DAILY TRUST
During his inaugural address at Eagle Square, Abuja, President Bola Ahmed Tinubu exclaimed “Subsidy is gone”, resulting in an instant increase in fuel price from N198 per litre to N540.
According to the president, fuel subsidy had become a clog in the wheel of progress and needed to give way for the country to survive. Tinubu, who said subsidy was fueling corruption, vowed to pump the money saved from it into others aspects of the economy.
“You have paid attention to the subsidy removal. Why should we in good heart and sense, feed smugglers and be Father Christmas to neighbouring countries, even though they say not every day is Christmas? The elephant that was going to bring Nigeria to its knees is the subsidy.
“A country that cannot pay salaries and we say we have potential to encourage ourselves. I think we did the right thing,” Tinubu had told some monarchs who visited him at Aso Rock a month after subsidy removal.
Interestingly, Tinubu, as the national leader of the opposition Action Congress of Nigeria (ACN), condemned the removal of petrol subsidy by the administration of Goodluck Jonathan in January 2012.
He called it “Jonathan tax” and accused the then president of breaching his social contract with the people.
In a piece titled, ‘Removal of oil subsidy: President Jonathan breaks social contract with the people’, he noted that with the subsidy removal, the people would become “enslaved to greater misery.”
The piece read partly: “By taking this step, the government has tossed the people into the depths of the midnight sea. Government demands the people swim to safety under their own power, claiming the attendant hardship will build character and add efficiency to the national economy.
“It is easy to make these claims when one is dry and on shore.

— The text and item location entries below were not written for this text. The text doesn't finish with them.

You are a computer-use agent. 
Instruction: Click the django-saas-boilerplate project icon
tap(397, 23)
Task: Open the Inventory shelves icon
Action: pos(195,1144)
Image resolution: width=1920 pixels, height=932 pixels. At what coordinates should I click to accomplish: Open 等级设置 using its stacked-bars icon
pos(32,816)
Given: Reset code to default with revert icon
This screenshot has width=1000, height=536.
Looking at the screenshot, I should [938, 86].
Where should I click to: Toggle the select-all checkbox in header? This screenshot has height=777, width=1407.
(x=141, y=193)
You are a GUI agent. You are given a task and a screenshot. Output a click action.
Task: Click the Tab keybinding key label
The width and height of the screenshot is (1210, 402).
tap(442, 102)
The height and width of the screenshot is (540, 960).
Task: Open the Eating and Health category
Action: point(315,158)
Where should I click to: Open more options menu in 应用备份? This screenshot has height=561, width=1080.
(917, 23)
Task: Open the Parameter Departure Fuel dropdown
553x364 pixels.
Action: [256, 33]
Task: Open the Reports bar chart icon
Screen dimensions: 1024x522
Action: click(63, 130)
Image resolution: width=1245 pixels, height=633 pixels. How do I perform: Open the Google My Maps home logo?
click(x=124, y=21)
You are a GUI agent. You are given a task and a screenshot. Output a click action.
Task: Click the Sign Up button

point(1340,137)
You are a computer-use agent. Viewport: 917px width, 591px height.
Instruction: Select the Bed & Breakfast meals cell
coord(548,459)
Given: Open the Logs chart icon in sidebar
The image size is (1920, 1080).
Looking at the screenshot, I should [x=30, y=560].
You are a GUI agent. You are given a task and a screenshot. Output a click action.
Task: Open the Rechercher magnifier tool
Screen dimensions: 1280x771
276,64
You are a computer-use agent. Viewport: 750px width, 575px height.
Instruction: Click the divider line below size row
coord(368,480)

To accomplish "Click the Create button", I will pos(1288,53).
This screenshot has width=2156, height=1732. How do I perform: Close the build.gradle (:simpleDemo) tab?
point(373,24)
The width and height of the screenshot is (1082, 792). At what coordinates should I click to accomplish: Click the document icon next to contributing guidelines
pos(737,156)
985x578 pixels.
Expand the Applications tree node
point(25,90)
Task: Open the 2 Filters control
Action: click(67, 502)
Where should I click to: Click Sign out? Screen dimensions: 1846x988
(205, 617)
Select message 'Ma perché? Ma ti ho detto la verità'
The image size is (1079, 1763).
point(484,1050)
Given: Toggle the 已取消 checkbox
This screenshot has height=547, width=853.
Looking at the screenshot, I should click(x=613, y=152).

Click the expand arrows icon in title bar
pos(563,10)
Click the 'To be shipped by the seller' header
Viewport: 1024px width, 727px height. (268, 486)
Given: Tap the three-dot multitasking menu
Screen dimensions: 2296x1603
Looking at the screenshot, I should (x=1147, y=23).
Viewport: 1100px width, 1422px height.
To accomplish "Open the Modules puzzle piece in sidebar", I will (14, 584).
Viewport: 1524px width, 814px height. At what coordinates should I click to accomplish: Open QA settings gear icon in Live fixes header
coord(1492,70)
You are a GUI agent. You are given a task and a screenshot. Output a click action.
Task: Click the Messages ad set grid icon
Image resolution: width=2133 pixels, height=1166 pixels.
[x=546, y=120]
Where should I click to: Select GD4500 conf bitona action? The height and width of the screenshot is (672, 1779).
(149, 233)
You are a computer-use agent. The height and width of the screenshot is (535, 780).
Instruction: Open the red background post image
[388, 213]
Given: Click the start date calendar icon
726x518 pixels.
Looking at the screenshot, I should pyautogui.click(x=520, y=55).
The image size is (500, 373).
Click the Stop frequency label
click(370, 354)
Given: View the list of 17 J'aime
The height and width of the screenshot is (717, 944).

Government would have us believe that every hardship it manufactures for the people to endure is a good thing. This is a lie. The hardships they thrust upon the poor often bear no other purpose than to keep them poor. This is such a time.
“I am not calling President Jonathan an evil man. I do not believe he is perverse. However, the economic ideas controlling him are so misguided that they have a perverse impact. Because he is slave to wrong-headed economics, the people will become enslaved to greater misery. This crisis will bear his name and will be his legacy.
“The people now pay a steep tax for voting him into office. The removal of the subsidy is the ‘Jonathan tax.’ This situation shows that ideas count more than personalities. People may occupy office but how that person performs depends on the ideas that occupy his mind.”